§ Goal of the exercise:
Reproduce the rows below word for word, leaving the pictures out of your answer.

** START OF Information provided **

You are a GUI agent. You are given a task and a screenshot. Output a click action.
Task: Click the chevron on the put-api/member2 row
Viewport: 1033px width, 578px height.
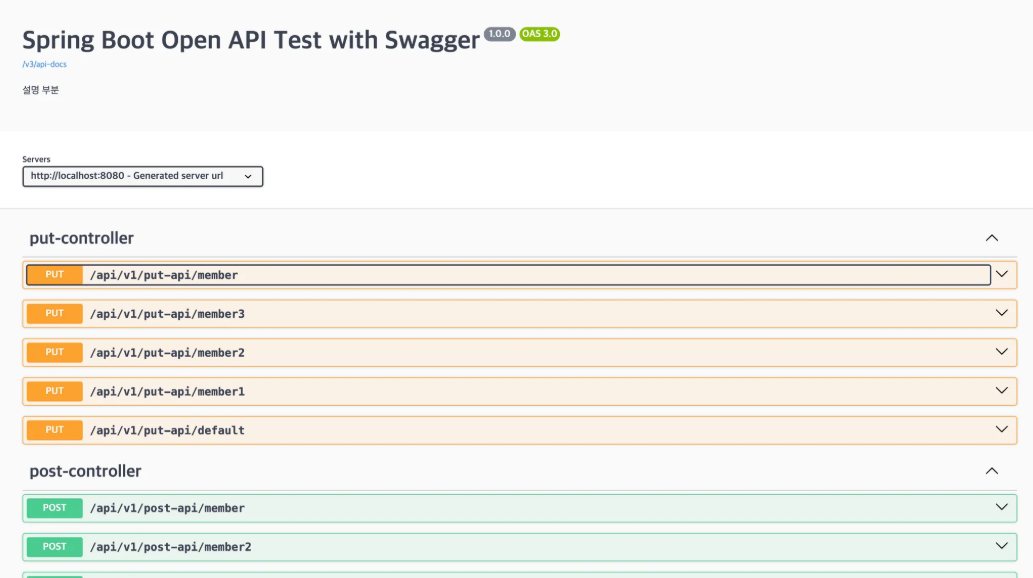[x=1001, y=352]
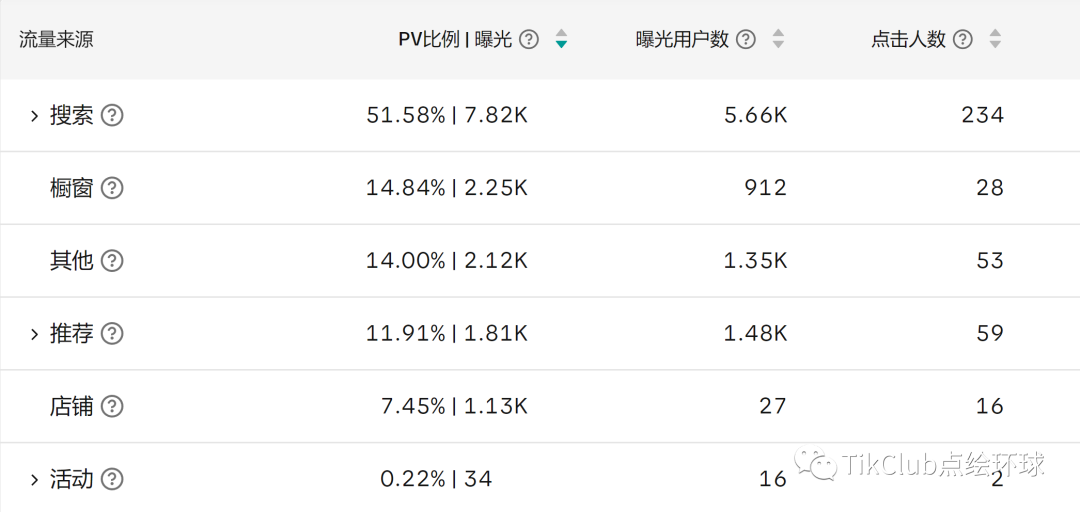This screenshot has height=512, width=1080.
Task: Expand the 推荐 row chevron
Action: click(34, 334)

** END OF Information provided **

§ Output below:
You are a GUI agent. You are given a task and a screenshot. Output a click action.
Task: Click the chevron on the put-api/member2 row
Viewport: 1033px width, 578px height.
[x=1001, y=352]
This screenshot has height=512, width=1080.
Task: Expand the 推荐 row chevron
Action: click(34, 334)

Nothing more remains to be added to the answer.